Input records
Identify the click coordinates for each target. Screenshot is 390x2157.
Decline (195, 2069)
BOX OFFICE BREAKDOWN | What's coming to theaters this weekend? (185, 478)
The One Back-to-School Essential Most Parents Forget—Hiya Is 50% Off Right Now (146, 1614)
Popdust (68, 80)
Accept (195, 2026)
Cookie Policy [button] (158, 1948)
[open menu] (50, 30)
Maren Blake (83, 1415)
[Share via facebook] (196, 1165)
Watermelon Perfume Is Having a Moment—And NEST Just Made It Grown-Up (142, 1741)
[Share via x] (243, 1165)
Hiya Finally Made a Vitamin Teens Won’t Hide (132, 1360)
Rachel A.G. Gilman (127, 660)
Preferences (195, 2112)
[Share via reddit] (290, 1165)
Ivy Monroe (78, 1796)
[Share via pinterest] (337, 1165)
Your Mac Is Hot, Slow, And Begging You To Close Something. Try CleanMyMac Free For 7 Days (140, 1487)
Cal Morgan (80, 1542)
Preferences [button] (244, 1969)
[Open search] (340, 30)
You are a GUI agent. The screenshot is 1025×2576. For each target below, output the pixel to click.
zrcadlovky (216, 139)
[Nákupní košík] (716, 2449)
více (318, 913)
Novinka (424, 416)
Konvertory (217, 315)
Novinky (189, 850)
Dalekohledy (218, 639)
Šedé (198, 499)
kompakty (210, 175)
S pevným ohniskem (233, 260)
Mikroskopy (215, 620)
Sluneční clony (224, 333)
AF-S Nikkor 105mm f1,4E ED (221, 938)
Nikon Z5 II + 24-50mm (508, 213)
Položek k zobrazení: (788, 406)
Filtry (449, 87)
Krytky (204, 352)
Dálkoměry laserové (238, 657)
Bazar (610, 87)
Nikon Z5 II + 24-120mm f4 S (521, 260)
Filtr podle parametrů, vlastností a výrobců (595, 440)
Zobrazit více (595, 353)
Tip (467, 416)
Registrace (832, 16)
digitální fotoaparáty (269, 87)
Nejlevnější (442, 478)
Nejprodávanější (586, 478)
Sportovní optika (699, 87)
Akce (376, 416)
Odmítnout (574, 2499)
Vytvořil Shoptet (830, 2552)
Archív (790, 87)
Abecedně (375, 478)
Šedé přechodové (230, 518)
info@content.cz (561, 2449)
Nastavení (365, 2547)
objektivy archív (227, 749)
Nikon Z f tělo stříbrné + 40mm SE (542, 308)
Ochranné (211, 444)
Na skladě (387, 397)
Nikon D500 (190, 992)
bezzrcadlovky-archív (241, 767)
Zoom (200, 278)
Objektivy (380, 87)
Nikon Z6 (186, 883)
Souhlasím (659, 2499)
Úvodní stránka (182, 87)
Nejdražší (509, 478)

What you should do
Word for word, copy the line containing "Cal Morgan (80, 1542)" and each line after it to the end of the records, and nothing besides.

Answer box
Cal Morgan (80, 1542)
Preferences [button] (244, 1969)
[Open search] (340, 30)
You are a GUI agent. The screenshot is 1025×2576. For each target below, output the pixel to click.
zrcadlovky (216, 139)
[Nákupní košík] (716, 2449)
více (318, 913)
Novinka (424, 416)
Konvertory (217, 315)
Novinky (189, 850)
Dalekohledy (218, 639)
Šedé (198, 499)
kompakty (210, 175)
S pevným ohniskem (233, 260)
Mikroskopy (215, 620)
Sluneční clony (224, 333)
AF-S Nikkor 105mm f1,4E ED (221, 938)
Nikon Z5 II + 24-50mm (508, 213)
Položek k zobrazení: (788, 406)
Filtry (449, 87)
Krytky (204, 352)
Dálkoměry laserové (238, 657)
Bazar (610, 87)
Nikon Z5 II + 24-120mm f4 S (521, 260)
Filtr podle parametrů, vlastností a výrobců (595, 440)
Zobrazit více (595, 353)
Tip (467, 416)
Registrace (832, 16)
digitální fotoaparáty (269, 87)
Nejlevnější (442, 478)
Nejprodávanější (586, 478)
Sportovní optika (699, 87)
Akce (376, 416)
Odmítnout (574, 2499)
Vytvořil Shoptet (830, 2552)
Archív (790, 87)
Abecedně (375, 478)
Šedé přechodové (230, 518)
info@content.cz (561, 2449)
Nastavení (365, 2547)
objektivy archív (227, 749)
Nikon Z f tělo stříbrné + 40mm SE (542, 308)
Ochranné (211, 444)
Na skladě (387, 397)
Nikon D500 (190, 992)
bezzrcadlovky-archív (241, 767)
Zoom (200, 278)
Objektivy (380, 87)
Nikon Z6 (186, 883)
Souhlasím (659, 2499)
Úvodní stránka (182, 87)
Nejdražší (509, 478)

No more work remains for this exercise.